Contrary to the forecast, the sun beats down and it is the island of our childhood. We pass some nonchalant cows, masticating their drab fare. They look up in unison as we go by, the thick lashes cresting the soft black pools of their eyes making me slightly envious. They seem to be looking right inside us and then they resume their chewing. The whispering of the sea grows more urgent and the sweet smell of the land gives way to brine.
We used to fish here, where tufts of spongy grass recede into a rocky outcrop. On a bad, grey day, the sea would throw itself at the rocks in an attempt to subsume you. Today, it reflects the light and our anticipation as it shudders softly against them like the flank of a nervous horse.
My sister-in-law has gathered a bouquet of wildflowers. Those blue hydrangeas dominate serenely while the searing red of Crocosmia Lucifer screams out with raw feeling.
After a time, I open the bland green tub and cast half of my mother’s ashes into the agitated wind. The vast water chants a dirge as it takes its leave of the land and folds the ashes into itself.

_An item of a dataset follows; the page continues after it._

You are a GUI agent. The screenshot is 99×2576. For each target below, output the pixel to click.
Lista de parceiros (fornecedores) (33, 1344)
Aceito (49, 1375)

My brother scatters the other half into the breeze, followed by the bouquet, and we watch together as it bobs gently into the open water, the soft blue of that blowsy hydrangea already a fading memory.
The poem John Donne wrote for his wife Anne before a parting slinks across my dulled consciousness. I am surprised – I’ve always associated it with romantic love – it’s a romantic poem. But that notion of two people fundamentally connected like legs of a compass resonates as I watch the last physical remnant of her drift out to sea. She is gone, but I see her everywhere. The connection remains as long as I do.
“Such wilt thou be to me, who must, Like th’other foot, obliquely run; Thy firmness makes my circle just, And makes me end where I begun.”